> **Brief**
Resume the summary of the stay motion in Livent Inc. v. Deloitte & Touche, picking up right after its final sentence.

> **Selected extract**
MacPherson J.A. held that in light of these principles, the arbitrator’s reasoning and result could not be deemed “unreasonable”. The application judge erred by setting aside the arbitrator’s interpretation of the Minutes of Settlement and substituting her own. The fact that her interpretation was also reasonable did not affect the result, as the arbitrator was owed deference regarding his reasonable interpretation. 
 
5. Livent Inc. v. Deloitte & Touche, 2016 ONCA 395 (Strathy C.J.O., in chambers), May 24, 2016
 
Following the Court of Appeal’s recent decision in this case, upholding the ruling of the trial judge, the appellants filed an application for leave to appeal to the Supreme Court of Canada. In this decision, the Court considered the appellants’ motion for a stay of its judgment and of that of the lower court, pending determination of their application.

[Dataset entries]
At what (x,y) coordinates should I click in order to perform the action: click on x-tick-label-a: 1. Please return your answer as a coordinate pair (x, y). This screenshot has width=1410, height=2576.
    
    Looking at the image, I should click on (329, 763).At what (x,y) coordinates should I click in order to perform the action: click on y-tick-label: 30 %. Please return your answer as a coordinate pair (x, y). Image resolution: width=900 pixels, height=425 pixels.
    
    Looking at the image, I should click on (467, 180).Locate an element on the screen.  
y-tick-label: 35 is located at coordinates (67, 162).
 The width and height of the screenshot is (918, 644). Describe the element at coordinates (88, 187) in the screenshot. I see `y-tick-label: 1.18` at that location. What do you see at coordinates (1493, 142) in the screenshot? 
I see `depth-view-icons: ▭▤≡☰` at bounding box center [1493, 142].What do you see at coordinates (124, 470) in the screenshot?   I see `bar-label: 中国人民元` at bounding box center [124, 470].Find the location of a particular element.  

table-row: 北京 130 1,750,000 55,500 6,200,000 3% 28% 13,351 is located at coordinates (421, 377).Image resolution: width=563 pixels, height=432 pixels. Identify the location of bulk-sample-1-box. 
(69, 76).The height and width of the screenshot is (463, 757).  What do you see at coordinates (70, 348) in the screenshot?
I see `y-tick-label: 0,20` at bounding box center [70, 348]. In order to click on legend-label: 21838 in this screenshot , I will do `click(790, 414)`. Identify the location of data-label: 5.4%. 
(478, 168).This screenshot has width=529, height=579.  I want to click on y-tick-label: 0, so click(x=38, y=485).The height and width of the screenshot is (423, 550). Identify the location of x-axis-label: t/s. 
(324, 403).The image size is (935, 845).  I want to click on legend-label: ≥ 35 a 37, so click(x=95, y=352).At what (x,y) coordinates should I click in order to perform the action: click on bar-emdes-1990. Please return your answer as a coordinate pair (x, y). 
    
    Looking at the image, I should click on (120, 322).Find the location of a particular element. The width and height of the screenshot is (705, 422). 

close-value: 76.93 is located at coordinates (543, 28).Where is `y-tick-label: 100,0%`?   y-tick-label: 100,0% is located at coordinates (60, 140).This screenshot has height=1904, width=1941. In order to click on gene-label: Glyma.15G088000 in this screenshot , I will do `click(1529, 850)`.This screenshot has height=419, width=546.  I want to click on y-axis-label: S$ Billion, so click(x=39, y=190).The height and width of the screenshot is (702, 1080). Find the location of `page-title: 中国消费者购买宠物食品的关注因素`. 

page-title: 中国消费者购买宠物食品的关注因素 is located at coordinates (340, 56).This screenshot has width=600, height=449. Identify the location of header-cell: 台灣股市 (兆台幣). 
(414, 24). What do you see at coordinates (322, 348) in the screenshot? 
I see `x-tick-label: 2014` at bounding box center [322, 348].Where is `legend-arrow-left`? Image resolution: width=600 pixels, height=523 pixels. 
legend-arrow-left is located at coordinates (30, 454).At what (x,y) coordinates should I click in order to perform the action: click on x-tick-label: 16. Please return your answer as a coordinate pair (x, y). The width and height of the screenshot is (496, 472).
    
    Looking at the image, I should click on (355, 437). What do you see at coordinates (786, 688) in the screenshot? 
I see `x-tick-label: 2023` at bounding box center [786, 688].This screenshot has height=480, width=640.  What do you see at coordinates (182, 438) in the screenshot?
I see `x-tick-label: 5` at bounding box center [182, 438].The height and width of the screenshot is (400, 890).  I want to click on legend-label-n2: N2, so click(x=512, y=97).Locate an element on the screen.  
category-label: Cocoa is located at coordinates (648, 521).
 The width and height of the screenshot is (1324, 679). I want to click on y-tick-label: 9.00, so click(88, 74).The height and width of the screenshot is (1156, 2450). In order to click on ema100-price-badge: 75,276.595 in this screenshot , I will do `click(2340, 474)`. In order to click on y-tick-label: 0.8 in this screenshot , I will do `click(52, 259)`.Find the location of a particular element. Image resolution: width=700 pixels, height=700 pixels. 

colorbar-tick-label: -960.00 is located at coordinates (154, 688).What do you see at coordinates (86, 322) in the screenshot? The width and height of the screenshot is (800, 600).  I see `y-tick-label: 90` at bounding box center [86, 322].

> **Answer to the exercise**
In RJR-MacDonald Inc. v. Canada (Attorney General), [1994] 1 S.C.R. 311, the Supreme Court set out the issues to be considered on a motion for a stay pursuant to section 65.1 of the Supreme Court Act, R.S.C. 1985, c. S-26. The court must inquire: (i) whether there is a serious question to be determined on the proposed appeal; (ii) whether the moving party will suffer irreparable harm if the stay is not granted; and, (iii) whether the balance of convenience favours a stay.
 
In a brief endorsement, Chief Justice Strathy explained that these factors are not to be treated as “watertight compartments”, noting that the strength of one may compensate for the weakness of another. The overarching consideration is whether the interests of justice call for a stay.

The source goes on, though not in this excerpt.